### Collected data

=-=-=

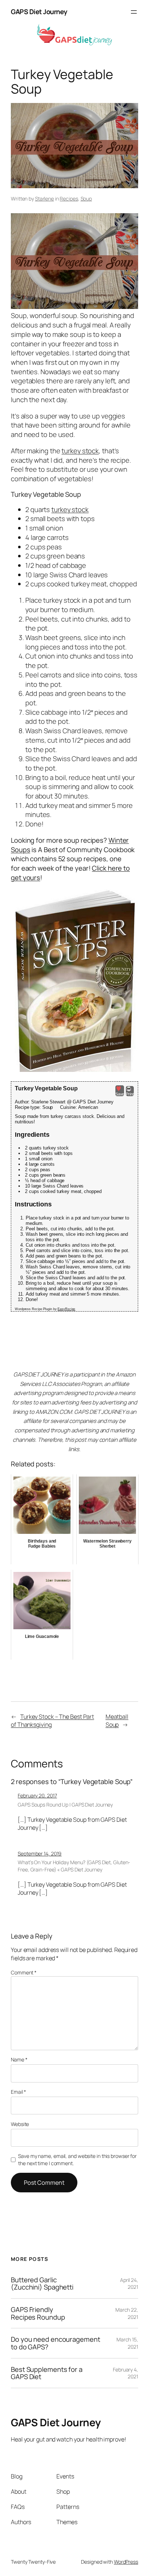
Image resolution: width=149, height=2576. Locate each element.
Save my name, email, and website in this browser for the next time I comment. (77, 2159)
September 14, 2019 (39, 1853)
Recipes (69, 198)
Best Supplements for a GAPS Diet (46, 2373)
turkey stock (80, 450)
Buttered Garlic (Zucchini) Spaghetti (42, 2283)
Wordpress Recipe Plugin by (45, 1309)
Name (19, 2059)
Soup (86, 198)
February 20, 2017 (37, 1795)
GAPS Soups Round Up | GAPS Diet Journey (65, 1804)
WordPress (126, 2561)
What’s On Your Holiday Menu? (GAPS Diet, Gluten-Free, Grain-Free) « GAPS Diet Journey (74, 1866)
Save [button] (119, 1094)
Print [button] (130, 1094)
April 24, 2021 (129, 2283)
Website (20, 2124)
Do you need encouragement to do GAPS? (55, 2343)
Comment (24, 1972)
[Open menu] (133, 12)
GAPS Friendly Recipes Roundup (38, 2313)
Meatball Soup (117, 1721)
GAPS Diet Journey (39, 11)
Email (18, 2091)
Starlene (44, 198)
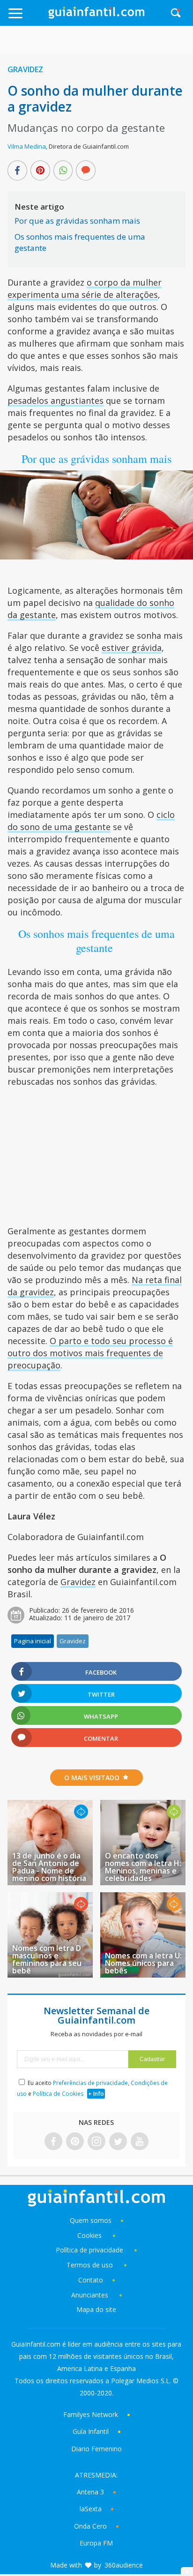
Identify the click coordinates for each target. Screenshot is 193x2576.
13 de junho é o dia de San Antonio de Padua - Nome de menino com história (49, 1867)
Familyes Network (90, 2414)
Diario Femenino (96, 2448)
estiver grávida (132, 647)
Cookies (90, 2235)
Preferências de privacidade (90, 2083)
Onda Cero (90, 2526)
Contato (90, 2279)
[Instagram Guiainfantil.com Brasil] (96, 2142)
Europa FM (96, 2542)
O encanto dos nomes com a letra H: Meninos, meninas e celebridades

=-=-=

### TRY IT
From the entries above, write out only the lines starting at the line that holds "What’s On Your" and ending at the line that holds "GAPS Diet Journey (39, 11)", keeping both and matching them exactly.

### RESPONSE TO THE EXERCISE
What’s On Your Holiday Menu? (GAPS Diet, Gluten-Free, Grain-Free) « GAPS Diet Journey (74, 1866)
Save [button] (119, 1094)
Print [button] (130, 1094)
April 24, 2021 (129, 2283)
Website (20, 2124)
Do you need encouragement to do GAPS? (55, 2343)
Comment (24, 1972)
[Open menu] (133, 12)
GAPS Friendly Recipes Roundup (38, 2313)
Meatball Soup (117, 1721)
GAPS Diet Journey (39, 11)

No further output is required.